***** Texto para leitura

Pela concepção de Bauman, o futuro pode ser também comparado a um país estrangeiro, citando seus protagonistas: os "millenials". Nome dado aos jovens que estão ingressando no mercado de trabalho, tendo como principais desafios incerteza e precariedade. Eles formam a primeira geração pós-guerra a expressar mais medo de perder, do que elevar o status social conquistado pelos pais. Com visão niilista diante do que está por vir, esperam piores condições de vida, "em vez de pavimentar o caminho para as melhorias que marcou a história de vida de seus pais", exemplos de pessoas que apostaram no trabalho como forma de ascender socialmente.
O cenário do reino da "retrotopia" nada tem de fantasia. A vizinhança é repleta de estrangeiros, "sinal visível e tangível de certezas que se evaporam e de perspectivas de vida - bem como o destino de lutar por elas - que escapam ao controle". Eles são como reflexos do medo escondido no mais íntimo eu de cada um dos integrantes da geração "millenial", enxergando nesses visitantes indesejados, fragilidade e instabilidade de vida. Não escondem o temor de que se organizem para defender suas identidades, representadas nas crenças e ideologias políticas. A noção de que o futuro era o terreno da liberdade, dando a ideia de que tudo pode acontecer, foi substituída pelo passado, representando algo que não pode ser mudado, porque já aconteceu.

**********
***** Dados fornecidos

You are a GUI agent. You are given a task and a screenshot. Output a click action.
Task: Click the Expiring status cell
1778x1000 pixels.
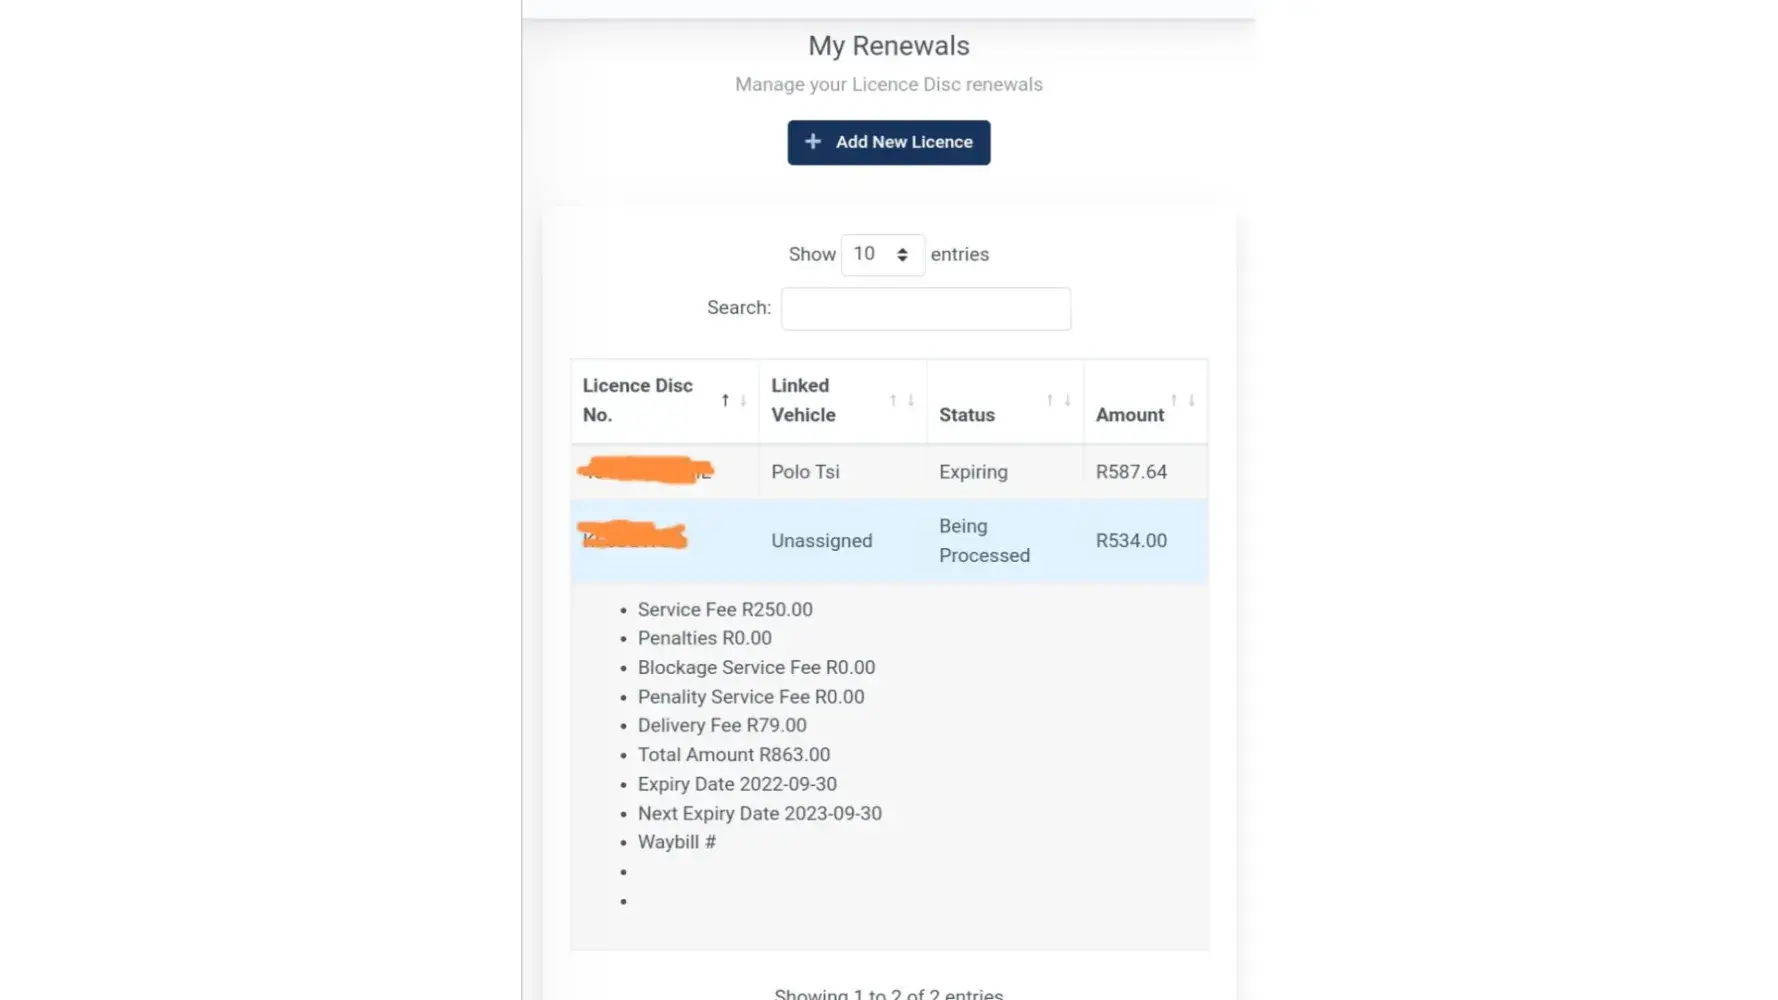pos(973,472)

**********

■ Tarefas
• A. Segundo o texto sobre a retrotopia de Bauman, quais são os principais desafios dos jovens que estão ingressando no mercado de trabalho?
• B. Com base no texto sobre a retrotopia de Bauman, explique por que o passado representa algo que não pode ser mudado.
• C. Continue o texto sobre a retrotopia de Bauman a partir da última frase.
Os dados acima foram tirados de outra fonte.

■ Respostas
• A. Incerteza e precariedade.

• B. O passado representa algo que não pode ser mudado porque já aconteceu. Essa ideia substituiu a noção de que o futuro era o terreno da liberdade, em que tudo pode acontecer.

• C.
Globalização
O sociólogo denuncia o que chama de "globalização da humanidade", referindo-se à existência de 1 bilhão de pessoas que estarão deslocadas, dentro de quatro décadas. Ou seja, serão pessoas sem nenhum lugar. Os efeitos nefastos da globalização, iniciada no capital, saltou das notícias de TV para a vizinhança, gerando desconfiança e medo no outro, como acontece na Europa e Estados Unidos, com a recrudescência do terrorismo. "A cura radical última está além do alcance de qualquer país individual, por mais e mais poderoso que seja. E para além mesmo de uma assembleia de países como a União Europeia - quer confinemos os migrantes em campos construídos na Europa, na África ou na Ásia, quer os deixemos desaparecer na águas do Mediterrâneo ou do Pacífico".
Numa narrativa que mistura perspicácia e erudição à uma pitada de acidez, o autor, que morreu em janeiro deste ano, mostra que as "Teses sobre o conceito de história", de Benjamin, continuam atuais. "Os anjos" contemporâneos tentam fazer o caminho de volta - à sociedade tribal ou ao aconchego do útero - como se rejeitassem o futuro. Agora, esse tempo, que já foi associado às benesses propiciadas pela era moderna, aparece como pesadelo.
No imaginário da atual geração, o amanhã é composto pelo medo de perder o emprego, casa, amigos, solidão ou lugar social. A solidariedade também faz falta no mundo dos "retrotopistas", que preferem as amizades virtuais às reais, deixando de lado a cultura do diálogo. Critica o apartheid propiciado pela proliferação da internet e das redes de TV a cabo, gerando "enclaves de unanimidade".
Na obra, dividida em quatro partes, o autor analisa o neologismo "retrotopia", definido como "a utopia do passado", sob diversas óticas. O ponto de partida é a literatura, lembrando da ilha Utopia, criação do inglês Thomas More, em 1516. Com o olhar de um dos mais significativos pensadores e críticos da "modernidade líquida", Bauman ressalta a situação de penúria na qual se encontra a sociedade, principalmente, após a consolidação da onda neoliberal mundo afora. O autor de "Modernidade líquida" resume a realidade no veredicto da ex-primeira ministra do Reino Unido Margaret Thatcher, ao sentenciar que "não há alternativa".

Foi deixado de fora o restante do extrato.